Light, mild, room-temperature dinner. Avoid spicy, very salty, or very hot food because facial sensitivity is heightened. Avoid alcohol for 24 hours minimum. Hydrate. Apply the post-care moisturizer per the aftercare sheet (typically 2 to 3 times in the first 24 hours). Skip retinol, AHAs, BHAs, and any active serums for 3 to 5 days. Sleep on your back if possible with an extra pillow to reduce overnight facial swelling.

Send a brief check-in message to your coordinator: 'Everything fine, minor redness, going to sleep now.' They will likely respond within minutes. Set a gentle alarm for the morning. Read or scroll your phone in low light. Lights out by 11pm. If you wake in the night with unusual symptoms (severe pain, large blisters, vision changes), do not wait until morning; message your coordinator and the clinic emergency line immediately.

On day-after morning, the coordinator typically messages first thing to confirm no acute issues. Mild residual redness is normal; report anything else. Continue gentle skincare per aftercare sheet. If your flight home is the same day, schedule it for late afternoon if possible so you have a buffer. If your trip extends another day, treat it as recovery day: light walking, no sun, no heat, no alcohol.

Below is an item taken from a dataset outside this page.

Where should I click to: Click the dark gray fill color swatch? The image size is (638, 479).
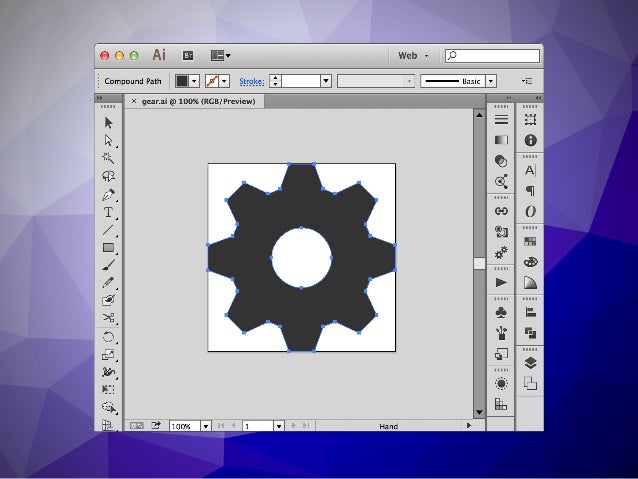[x=182, y=81]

“The treatment is one hour. The day is twelve. Plan the twelve.”

Frequently asked questions

How long does the actual Thermage FLX treatment take?

Delivery itself is roughly 45 to 60 minutes for a 900-pulse full-face session, but the total time at the clinic including numbing, recap, and post-care is closer to 2.5 to 3 hours.

Should I do consultation and treatment on the same day?

Most international patients benefit from splitting them across two days. Same-day is possible if you have done a thorough remote consultation in writing, but a separate consultation day lets you make the decision off-site without pressure.

What should I eat before treatment?

A moderate light meal 1 to 2 hours before. Avoid heavy alcohol, very spicy food, or anything that triggers facial flushing. Hydrate steadily throughout the day.

Can I fly home the same day?

Technically yes; many patients fly the same evening with no issue. But if your flight is a long-haul international, a buffer night near the clinic is safer in case of unexpected reactions.

How much pain should I expect during treatment?

Most patients rate peak discomfort at 5 to 7 out of 10 on the most sensitive zones (forehead, jawline). Topical numbing handles roughly 60 to 70% of the discomfort. Communicate with the operator if anything spikes higher; they can pause.

Can I wear makeup home from the clinic?

Generally yes, lightweight non-fragranced mineral foundation is fine after the first 4 to 6 hours. Avoid heavy makeup, retinol, AHAs, and exfoliants for 3 to 5 days. Follow the clinic's aftercare sheet.

Is it safe to drink alcohol that evening?

Avoid alcohol for at least 24 hours. Alcohol can mildly increase facial flushing and prolong any post-treatment erythema. It also reduces sleep quality, which is when most early healing occurs.

What should I do if I notice unusual symptoms that night?

Message your coordinator immediately via LINE/WeChat/WhatsApp; reputable clinics maintain after-hours channels. Severe pain, blistering, vision changes, or significant swelling should prompt a call to the clinic's emergency line and, if needed, a Seoul partner hospital ER.